Oliver's Observatory

The Blog & Observations of Oliver H. Evans

The Founder of the Feast

Helen and David Kendall 

Helen and David Kendall

 

The photograph of Helen Miller Kendall and her husband, David Wolcott Kendall, intrigues me. The temptation is to begin by talking about David Kendall, of whom many people have heard because of his work as a furniture designer and his association with the American Arts and Crafts movement.

I have always regretted, however, that despite his association with American Arts and Crafts, he is not as famous as Gustav Stickley (1858-1942), who lived to be eighty-four years old, whereas David Kendall, born seven years earlier in 1851, died in 1910, in his late 50s.

McKinley Chair 

McKinley Chair

 

Nonetheless, David Kendall was famous enough in his time to be referred to as the Dean of American Furniture Designers and if/when you are in the Art Institute of Chicago, you can see his armchair, sometimes referred to as the McKinley Chair, manufactured by Phoenix Furniture Company—a company he is credited with saving in his role as the Company’s chief financial officer.
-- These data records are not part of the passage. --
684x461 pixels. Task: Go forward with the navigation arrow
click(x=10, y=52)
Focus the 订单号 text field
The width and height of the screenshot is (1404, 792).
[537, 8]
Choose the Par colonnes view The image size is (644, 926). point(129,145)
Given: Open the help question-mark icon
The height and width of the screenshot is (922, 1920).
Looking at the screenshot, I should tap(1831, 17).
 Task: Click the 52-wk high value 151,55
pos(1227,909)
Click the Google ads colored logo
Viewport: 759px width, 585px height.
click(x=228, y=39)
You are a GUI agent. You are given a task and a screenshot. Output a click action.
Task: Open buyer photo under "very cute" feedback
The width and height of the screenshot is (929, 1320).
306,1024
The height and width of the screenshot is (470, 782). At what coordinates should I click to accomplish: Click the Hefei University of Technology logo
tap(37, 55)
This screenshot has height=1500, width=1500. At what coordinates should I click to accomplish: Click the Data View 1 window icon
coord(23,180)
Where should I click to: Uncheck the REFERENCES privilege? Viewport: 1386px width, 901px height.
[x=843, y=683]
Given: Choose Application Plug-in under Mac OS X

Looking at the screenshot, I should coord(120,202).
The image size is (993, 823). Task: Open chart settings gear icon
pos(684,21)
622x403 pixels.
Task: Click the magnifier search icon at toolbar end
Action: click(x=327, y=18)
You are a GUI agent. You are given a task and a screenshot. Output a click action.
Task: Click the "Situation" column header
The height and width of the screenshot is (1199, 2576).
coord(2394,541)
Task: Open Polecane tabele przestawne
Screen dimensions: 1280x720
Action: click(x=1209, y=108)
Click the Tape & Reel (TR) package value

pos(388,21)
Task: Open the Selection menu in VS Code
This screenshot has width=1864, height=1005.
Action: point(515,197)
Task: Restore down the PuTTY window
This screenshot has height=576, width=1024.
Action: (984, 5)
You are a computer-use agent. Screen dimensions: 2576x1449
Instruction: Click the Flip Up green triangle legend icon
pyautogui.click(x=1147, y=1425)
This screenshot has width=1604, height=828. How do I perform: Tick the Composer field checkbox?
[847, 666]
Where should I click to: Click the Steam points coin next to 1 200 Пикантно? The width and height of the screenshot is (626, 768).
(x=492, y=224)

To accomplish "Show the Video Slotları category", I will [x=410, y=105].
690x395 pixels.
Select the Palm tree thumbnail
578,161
And, of course, integrating the pursuit of a career in art or design with an understanding of business is a hallmark not only of David Kendall, but of Kendall College of Art and Design. He knew how to navigate what George Beylerian calls the “romance of the commercial and the intellectual.”

If you are in Grand Rapids, you can see evidence of another of David Kendall’s interests by visiting his grave in Oak Hill Cemetery (Eastern and Hall), where his grave is marked by a huge carved boulder, reflecting his interest in sculpture.

As you can tell, I have completely succumbed to the temptation to focus on David Kendall, who, interesting though he was, is not that Founder of the Feast that we know today as Kendall College of Art & Design of Ferris State University. The Founder of the Feast is Helen Miller Kendall.

Helen Bookplate 

Helen Bookplate

 

Notice that the photograph presents her as audience to David. She is seated, he is standing; she is observing, he, decked out in a costume and with a prop that reflects his travels, is presenting. She is in her own costume, of course, and has several props of her own. From her costume and manner, we would infer—if we did not already know it—that she was a leader of the community, and in her time she indeed played her role as a supporter of the arts and the cultural life of the community.

And, then, eighteen years after his death, she honored and memorialized David by providing the initial gift that established the David Wolcott Kendall Memorial School, a school which her will describes as being for “boys and girls”—which we today interpret to mean college-aged men and women. From its beginnings, it was a school with a professional purpose—it intended to prepare people for professional lives as artists and designers, a purpose shared by many other colleges of art and design in the United States at that time and that continues today.

One thing I have always liked about Helen is that she knew how to combine vision and resources. Many people over the years have told me that they have wonderful ideas—or visions—for Kendall. And I always think that visions are easy; it’s the resources that are the challenge. Helen provided both.

David Kendall 

David Kendall

 

We have many photos of David, not as many of Helen. Yet in terms of a direct influence on American furniture manufacturing and design, she is the actor, not the audience. In terms of the number of people who have pursued lives as artists and designers, she is the actor, not the audience. She is the Founder of the Feast. (And interestingly, although I could research this issue and someone, I am sure, will tell me where Helen is buried, her grave is not near David’s. He is buried near his first wife.) But Helen reminds me of what George Elliot says about the heroine of her novel, Middlemarch: “the effect of [the heroine’s} being on those around her was incalculably diffusive: for the growing good of the world is partly dependent on unhistoric acts; and that things are not so ill with you and me as they might have been, is half owing to the number who lived faithfully a hidden life, and rest in unvisited tombs.”